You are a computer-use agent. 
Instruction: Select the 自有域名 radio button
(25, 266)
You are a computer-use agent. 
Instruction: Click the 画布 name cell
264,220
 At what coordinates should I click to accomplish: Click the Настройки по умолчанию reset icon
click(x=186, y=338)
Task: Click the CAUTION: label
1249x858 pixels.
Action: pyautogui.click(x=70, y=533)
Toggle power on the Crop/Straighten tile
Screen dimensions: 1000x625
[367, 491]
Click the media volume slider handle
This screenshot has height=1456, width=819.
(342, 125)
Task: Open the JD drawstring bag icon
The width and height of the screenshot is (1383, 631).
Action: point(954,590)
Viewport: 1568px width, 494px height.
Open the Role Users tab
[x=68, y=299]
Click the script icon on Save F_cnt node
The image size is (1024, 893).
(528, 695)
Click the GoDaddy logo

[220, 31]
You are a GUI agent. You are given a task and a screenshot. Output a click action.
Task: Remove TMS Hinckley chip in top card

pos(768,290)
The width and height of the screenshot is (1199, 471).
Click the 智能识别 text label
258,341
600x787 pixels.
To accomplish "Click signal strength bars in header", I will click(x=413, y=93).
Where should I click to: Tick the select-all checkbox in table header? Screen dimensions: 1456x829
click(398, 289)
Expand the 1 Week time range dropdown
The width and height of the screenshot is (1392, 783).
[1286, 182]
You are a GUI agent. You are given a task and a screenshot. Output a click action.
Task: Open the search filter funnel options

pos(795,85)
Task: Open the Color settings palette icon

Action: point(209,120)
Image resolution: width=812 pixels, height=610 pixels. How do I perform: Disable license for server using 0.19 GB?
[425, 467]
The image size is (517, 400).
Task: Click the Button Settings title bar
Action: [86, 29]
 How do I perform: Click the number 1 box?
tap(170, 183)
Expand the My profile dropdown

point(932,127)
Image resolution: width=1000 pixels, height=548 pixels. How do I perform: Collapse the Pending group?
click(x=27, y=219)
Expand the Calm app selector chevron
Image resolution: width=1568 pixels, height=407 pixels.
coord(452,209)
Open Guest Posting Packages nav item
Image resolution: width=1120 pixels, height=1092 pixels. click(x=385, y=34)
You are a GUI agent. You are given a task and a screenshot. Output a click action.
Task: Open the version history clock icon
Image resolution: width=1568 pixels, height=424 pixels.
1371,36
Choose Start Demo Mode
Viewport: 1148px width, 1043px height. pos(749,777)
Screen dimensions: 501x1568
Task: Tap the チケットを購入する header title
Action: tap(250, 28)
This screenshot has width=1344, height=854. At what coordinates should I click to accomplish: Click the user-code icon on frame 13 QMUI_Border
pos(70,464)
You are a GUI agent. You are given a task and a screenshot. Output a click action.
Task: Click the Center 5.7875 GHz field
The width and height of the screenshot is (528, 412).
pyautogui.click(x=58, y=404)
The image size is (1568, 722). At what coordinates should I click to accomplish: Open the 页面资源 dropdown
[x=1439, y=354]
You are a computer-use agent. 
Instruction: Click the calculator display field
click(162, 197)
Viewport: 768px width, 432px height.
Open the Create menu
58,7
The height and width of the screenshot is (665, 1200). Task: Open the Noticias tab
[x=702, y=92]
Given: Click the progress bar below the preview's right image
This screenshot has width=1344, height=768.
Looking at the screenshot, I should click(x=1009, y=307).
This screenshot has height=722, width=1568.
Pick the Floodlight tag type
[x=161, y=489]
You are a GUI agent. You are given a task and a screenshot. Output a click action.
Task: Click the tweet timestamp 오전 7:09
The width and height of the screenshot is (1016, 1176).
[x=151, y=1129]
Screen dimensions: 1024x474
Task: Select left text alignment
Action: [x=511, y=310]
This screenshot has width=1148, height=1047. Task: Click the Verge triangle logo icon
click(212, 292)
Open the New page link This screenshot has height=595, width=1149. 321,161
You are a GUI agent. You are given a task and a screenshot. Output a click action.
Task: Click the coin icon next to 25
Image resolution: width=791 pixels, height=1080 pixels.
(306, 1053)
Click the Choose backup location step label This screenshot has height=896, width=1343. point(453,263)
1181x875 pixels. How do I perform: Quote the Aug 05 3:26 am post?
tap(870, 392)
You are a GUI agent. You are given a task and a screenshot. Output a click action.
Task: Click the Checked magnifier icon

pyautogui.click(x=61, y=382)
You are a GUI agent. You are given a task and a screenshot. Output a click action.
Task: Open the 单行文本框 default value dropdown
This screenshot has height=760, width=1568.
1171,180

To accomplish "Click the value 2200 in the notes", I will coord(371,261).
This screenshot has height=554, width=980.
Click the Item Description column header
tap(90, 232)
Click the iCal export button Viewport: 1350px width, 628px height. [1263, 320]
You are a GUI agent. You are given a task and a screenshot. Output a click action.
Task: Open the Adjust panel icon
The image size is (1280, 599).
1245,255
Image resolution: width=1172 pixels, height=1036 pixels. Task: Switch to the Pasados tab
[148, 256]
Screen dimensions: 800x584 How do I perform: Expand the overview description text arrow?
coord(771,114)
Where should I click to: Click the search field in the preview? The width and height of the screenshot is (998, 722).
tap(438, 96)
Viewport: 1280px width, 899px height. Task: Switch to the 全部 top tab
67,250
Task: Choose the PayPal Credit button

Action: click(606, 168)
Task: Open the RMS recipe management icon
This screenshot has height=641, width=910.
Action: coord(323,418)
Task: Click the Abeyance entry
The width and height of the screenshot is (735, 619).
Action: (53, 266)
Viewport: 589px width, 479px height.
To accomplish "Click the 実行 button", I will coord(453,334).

━━━━━━━━

• **EXERCISE DIRECTIONS**:
Nothing in the records may be left out; reproduce them exactly.

• **TASK RESULT**:
You are a computer-use agent. 
Instruction: Select the 自有域名 radio button
(25, 266)
You are a computer-use agent. 
Instruction: Click the 画布 name cell
264,220
 At what coordinates should I click to accomplish: Click the Настройки по умолчанию reset icon
click(x=186, y=338)
Task: Click the CAUTION: label
1249x858 pixels.
Action: pyautogui.click(x=70, y=533)
Toggle power on the Crop/Straighten tile
Screen dimensions: 1000x625
[367, 491]
Click the media volume slider handle
This screenshot has height=1456, width=819.
(342, 125)
Task: Open the JD drawstring bag icon
The width and height of the screenshot is (1383, 631).
Action: point(954,590)
Viewport: 1568px width, 494px height.
Open the Role Users tab
[x=68, y=299]
Click the script icon on Save F_cnt node
The image size is (1024, 893).
(528, 695)
Click the GoDaddy logo

[220, 31]
You are a GUI agent. You are given a task and a screenshot. Output a click action.
Task: Remove TMS Hinckley chip in top card

pos(768,290)
The width and height of the screenshot is (1199, 471).
Click the 智能识别 text label
258,341
600x787 pixels.
To accomplish "Click signal strength bars in header", I will click(x=413, y=93).
Where should I click to: Tick the select-all checkbox in table header? Screen dimensions: 1456x829
click(398, 289)
Expand the 1 Week time range dropdown
The width and height of the screenshot is (1392, 783).
[1286, 182]
You are a GUI agent. You are given a task and a screenshot. Output a click action.
Task: Open the search filter funnel options

pos(795,85)
Task: Open the Color settings palette icon

Action: point(209,120)
Image resolution: width=812 pixels, height=610 pixels. How do I perform: Disable license for server using 0.19 GB?
[425, 467]
The image size is (517, 400).
Task: Click the Button Settings title bar
Action: [86, 29]
 How do I perform: Click the number 1 box?
tap(170, 183)
Expand the My profile dropdown

point(932,127)
Image resolution: width=1000 pixels, height=548 pixels. How do I perform: Collapse the Pending group?
click(x=27, y=219)
Expand the Calm app selector chevron
Image resolution: width=1568 pixels, height=407 pixels.
coord(452,209)
Open Guest Posting Packages nav item
Image resolution: width=1120 pixels, height=1092 pixels. click(x=385, y=34)
You are a GUI agent. You are given a task and a screenshot. Output a click action.
Task: Open the version history clock icon
Image resolution: width=1568 pixels, height=424 pixels.
1371,36
Choose Start Demo Mode
Viewport: 1148px width, 1043px height. pos(749,777)
Screen dimensions: 501x1568
Task: Tap the チケットを購入する header title
Action: tap(250, 28)
This screenshot has width=1344, height=854. At what coordinates should I click to accomplish: Click the user-code icon on frame 13 QMUI_Border
pos(70,464)
You are a GUI agent. You are given a task and a screenshot. Output a click action.
Task: Click the Center 5.7875 GHz field
The width and height of the screenshot is (528, 412).
pyautogui.click(x=58, y=404)
The image size is (1568, 722). At what coordinates should I click to accomplish: Open the 页面资源 dropdown
[x=1439, y=354]
You are a computer-use agent. 
Instruction: Click the calculator display field
click(162, 197)
Viewport: 768px width, 432px height.
Open the Create menu
58,7
The height and width of the screenshot is (665, 1200). Task: Open the Noticias tab
[x=702, y=92]
Given: Click the progress bar below the preview's right image
This screenshot has width=1344, height=768.
Looking at the screenshot, I should click(x=1009, y=307).
This screenshot has height=722, width=1568.
Pick the Floodlight tag type
[x=161, y=489]
You are a GUI agent. You are given a task and a screenshot. Output a click action.
Task: Click the tweet timestamp 오전 7:09
The width and height of the screenshot is (1016, 1176).
[x=151, y=1129]
Screen dimensions: 1024x474
Task: Select left text alignment
Action: [x=511, y=310]
This screenshot has width=1148, height=1047. Task: Click the Verge triangle logo icon
click(212, 292)
Open the New page link This screenshot has height=595, width=1149. 321,161
You are a GUI agent. You are given a task and a screenshot. Output a click action.
Task: Click the coin icon next to 25
Image resolution: width=791 pixels, height=1080 pixels.
(306, 1053)
Click the Choose backup location step label This screenshot has height=896, width=1343. point(453,263)
1181x875 pixels. How do I perform: Quote the Aug 05 3:26 am post?
tap(870, 392)
You are a GUI agent. You are given a task and a screenshot. Output a click action.
Task: Click the Checked magnifier icon

pyautogui.click(x=61, y=382)
You are a GUI agent. You are given a task and a screenshot. Output a click action.
Task: Open the 单行文本框 default value dropdown
This screenshot has height=760, width=1568.
1171,180

To accomplish "Click the value 2200 in the notes", I will coord(371,261).
This screenshot has height=554, width=980.
Click the Item Description column header
tap(90, 232)
Click the iCal export button Viewport: 1350px width, 628px height. [1263, 320]
You are a GUI agent. You are given a task and a screenshot. Output a click action.
Task: Open the Adjust panel icon
The image size is (1280, 599).
1245,255
Image resolution: width=1172 pixels, height=1036 pixels. Task: Switch to the Pasados tab
[148, 256]
Screen dimensions: 800x584 How do I perform: Expand the overview description text arrow?
coord(771,114)
Where should I click to: Click the search field in the preview? The width and height of the screenshot is (998, 722).
tap(438, 96)
Viewport: 1280px width, 899px height. Task: Switch to the 全部 top tab
67,250
Task: Choose the PayPal Credit button

Action: click(606, 168)
Task: Open the RMS recipe management icon
This screenshot has height=641, width=910.
Action: coord(323,418)
Task: Click the Abeyance entry
The width and height of the screenshot is (735, 619).
Action: (53, 266)
Viewport: 589px width, 479px height.
To accomplish "Click the 実行 button", I will coord(453,334).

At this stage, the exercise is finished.